Samuel Roberts: Return of the rats

As Tom notes above, a Vermintide sequel was announced this week, which is fantastic news. At the weekend, myself and PCG's Phil Savage played three hours of the original and got deep into it for the first time—and it's just great. I'd love to see what a sequel will look like with more varied maps, but fingers crossed they add a new Warhammer faction to the game as an enemy this time, too. 

There's so much potential in bringing more of the fiction into that Left 4 Dead-like template, which remains one of the best virtual presentations of Warhammer fantasy around. 

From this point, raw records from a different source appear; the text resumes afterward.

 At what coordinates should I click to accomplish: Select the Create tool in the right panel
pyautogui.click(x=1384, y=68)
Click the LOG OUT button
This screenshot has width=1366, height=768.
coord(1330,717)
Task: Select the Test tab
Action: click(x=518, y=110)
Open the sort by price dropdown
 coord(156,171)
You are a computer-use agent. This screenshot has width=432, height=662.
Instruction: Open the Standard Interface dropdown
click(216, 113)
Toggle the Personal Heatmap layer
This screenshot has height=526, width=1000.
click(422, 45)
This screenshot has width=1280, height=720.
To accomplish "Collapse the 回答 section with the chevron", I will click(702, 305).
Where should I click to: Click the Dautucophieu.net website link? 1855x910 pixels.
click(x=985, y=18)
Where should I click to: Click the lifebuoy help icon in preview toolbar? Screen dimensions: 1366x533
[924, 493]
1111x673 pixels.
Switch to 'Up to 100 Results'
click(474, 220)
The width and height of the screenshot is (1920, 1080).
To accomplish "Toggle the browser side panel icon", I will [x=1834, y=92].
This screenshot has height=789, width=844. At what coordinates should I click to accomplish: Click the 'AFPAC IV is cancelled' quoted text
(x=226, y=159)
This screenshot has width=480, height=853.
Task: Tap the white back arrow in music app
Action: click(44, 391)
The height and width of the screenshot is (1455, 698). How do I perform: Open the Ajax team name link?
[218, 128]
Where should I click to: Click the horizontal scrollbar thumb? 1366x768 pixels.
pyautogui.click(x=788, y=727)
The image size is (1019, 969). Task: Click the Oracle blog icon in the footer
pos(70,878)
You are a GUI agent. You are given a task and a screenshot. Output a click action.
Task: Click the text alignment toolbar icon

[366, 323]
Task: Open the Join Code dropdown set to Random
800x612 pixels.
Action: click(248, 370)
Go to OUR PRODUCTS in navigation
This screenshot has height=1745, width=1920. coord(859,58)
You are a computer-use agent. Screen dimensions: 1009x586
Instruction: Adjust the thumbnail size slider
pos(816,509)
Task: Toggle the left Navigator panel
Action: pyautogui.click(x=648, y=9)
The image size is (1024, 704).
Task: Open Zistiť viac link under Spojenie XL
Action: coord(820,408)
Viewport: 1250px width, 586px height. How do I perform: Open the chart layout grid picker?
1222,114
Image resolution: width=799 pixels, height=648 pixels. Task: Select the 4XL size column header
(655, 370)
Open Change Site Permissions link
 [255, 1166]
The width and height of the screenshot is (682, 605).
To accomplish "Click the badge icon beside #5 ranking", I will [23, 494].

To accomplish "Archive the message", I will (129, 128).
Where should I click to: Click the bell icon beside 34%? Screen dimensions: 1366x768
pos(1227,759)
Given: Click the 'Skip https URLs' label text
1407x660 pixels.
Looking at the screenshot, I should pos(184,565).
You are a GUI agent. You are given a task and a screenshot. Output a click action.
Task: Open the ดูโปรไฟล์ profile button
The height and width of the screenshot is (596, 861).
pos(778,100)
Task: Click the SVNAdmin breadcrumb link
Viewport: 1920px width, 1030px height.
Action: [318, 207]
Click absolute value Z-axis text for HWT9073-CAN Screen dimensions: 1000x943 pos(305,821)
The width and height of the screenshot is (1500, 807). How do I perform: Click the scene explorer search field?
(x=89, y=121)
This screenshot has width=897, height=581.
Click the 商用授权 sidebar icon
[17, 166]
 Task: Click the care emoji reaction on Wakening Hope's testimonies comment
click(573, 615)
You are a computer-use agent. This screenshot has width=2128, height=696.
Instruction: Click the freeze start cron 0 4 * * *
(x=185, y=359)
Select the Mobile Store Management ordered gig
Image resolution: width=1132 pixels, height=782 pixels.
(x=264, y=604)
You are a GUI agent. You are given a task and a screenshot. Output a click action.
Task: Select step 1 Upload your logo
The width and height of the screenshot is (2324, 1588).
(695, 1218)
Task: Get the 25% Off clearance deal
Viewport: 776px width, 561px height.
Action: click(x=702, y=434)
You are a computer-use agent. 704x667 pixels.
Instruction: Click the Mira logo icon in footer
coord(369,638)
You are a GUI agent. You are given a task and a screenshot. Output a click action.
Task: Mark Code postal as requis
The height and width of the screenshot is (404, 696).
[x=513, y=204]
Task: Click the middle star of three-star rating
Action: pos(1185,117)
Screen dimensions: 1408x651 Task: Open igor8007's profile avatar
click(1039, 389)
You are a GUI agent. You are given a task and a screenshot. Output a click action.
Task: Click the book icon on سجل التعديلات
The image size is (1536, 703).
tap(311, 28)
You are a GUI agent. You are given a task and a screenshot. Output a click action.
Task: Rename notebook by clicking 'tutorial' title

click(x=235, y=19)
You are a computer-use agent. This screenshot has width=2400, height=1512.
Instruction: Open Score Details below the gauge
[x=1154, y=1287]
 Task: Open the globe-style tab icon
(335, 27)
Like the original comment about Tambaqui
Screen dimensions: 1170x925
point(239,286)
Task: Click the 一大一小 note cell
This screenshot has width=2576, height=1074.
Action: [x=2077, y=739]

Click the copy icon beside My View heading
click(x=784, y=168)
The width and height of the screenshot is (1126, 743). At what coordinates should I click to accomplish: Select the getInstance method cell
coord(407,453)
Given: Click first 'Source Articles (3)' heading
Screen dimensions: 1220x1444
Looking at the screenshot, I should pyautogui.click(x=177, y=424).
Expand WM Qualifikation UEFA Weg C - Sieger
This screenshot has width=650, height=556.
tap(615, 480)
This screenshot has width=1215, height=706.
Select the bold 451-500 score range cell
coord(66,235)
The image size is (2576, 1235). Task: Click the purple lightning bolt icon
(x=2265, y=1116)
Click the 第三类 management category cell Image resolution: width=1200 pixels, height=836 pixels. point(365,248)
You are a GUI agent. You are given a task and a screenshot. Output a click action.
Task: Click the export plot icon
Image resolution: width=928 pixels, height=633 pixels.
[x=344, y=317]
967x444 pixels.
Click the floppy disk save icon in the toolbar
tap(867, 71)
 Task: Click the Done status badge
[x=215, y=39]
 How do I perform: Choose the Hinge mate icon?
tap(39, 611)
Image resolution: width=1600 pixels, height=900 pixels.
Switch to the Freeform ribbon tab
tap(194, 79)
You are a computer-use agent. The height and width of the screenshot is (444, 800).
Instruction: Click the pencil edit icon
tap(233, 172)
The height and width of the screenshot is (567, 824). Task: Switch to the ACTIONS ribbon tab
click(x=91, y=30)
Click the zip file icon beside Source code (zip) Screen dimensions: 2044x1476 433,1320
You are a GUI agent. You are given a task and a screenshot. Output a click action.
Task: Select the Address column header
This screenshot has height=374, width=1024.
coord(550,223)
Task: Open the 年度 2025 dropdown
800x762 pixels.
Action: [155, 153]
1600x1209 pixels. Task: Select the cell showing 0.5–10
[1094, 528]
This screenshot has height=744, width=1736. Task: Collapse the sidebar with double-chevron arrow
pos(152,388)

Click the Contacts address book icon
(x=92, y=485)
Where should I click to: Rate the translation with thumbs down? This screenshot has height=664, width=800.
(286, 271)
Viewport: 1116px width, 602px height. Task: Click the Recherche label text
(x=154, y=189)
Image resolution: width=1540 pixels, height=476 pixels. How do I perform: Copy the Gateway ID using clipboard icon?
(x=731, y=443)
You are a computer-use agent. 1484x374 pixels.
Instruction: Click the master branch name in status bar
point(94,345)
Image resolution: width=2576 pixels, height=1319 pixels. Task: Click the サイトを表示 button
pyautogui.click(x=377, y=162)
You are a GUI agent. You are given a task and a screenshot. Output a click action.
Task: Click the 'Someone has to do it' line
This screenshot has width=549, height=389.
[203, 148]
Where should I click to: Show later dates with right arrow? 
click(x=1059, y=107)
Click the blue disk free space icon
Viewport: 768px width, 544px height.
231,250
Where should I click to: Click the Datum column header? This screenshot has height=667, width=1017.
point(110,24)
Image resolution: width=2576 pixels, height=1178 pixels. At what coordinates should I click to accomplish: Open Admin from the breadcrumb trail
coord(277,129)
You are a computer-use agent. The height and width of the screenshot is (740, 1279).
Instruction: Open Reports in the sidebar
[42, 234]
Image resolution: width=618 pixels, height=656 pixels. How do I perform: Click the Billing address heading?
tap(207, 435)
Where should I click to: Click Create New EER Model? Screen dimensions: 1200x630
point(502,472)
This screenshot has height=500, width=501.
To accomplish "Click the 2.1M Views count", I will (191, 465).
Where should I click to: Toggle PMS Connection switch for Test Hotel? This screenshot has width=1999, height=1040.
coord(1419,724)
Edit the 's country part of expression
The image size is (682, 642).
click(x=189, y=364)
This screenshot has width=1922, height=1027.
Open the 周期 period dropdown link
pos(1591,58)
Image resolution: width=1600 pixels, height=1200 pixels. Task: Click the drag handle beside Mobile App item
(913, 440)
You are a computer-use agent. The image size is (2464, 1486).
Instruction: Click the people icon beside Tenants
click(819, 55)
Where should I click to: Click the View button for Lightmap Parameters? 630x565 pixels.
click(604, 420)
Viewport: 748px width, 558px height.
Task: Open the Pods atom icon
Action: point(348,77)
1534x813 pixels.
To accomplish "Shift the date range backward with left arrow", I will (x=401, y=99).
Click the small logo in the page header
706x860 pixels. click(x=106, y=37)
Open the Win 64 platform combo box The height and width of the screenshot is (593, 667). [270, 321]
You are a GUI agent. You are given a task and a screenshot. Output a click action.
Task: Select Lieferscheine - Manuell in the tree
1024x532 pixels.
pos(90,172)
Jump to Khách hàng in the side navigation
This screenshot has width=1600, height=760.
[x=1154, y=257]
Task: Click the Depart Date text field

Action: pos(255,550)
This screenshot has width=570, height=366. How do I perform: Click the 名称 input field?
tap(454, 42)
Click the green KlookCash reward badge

Tom Senior: Norses for courses

You know what, I’m well up for a new Rune game. The original hails from an era when your main character was a texture stretched across a couple of hundred polygons and games were 90% brown, but I enjoyed its dedication to melee combat and its (now primitive) dismemberment system. Rune doesn’t need to do much to this formula. I want a big stupid game about hitting monsters. I want Norse Space Marine that lets me hit hundreds of goblins with a rock on a stick. Throw in a boss fight with Thor or something and we’re good. It doesn’t have to be open world, even though it is because it’s 2017 and all games must be an open world RPG or a cartoon arena shooter.

There’s not much to go on from the announcement, just some wintry Nordic scenery and a carved glowing rock, which must feature heavily in Norse mythology given how many you see in Norse-themed games. What is it with revealing games to empty shots of scenery this week? Vermintide 2 did the same. All you can do is look at the trees and shrug.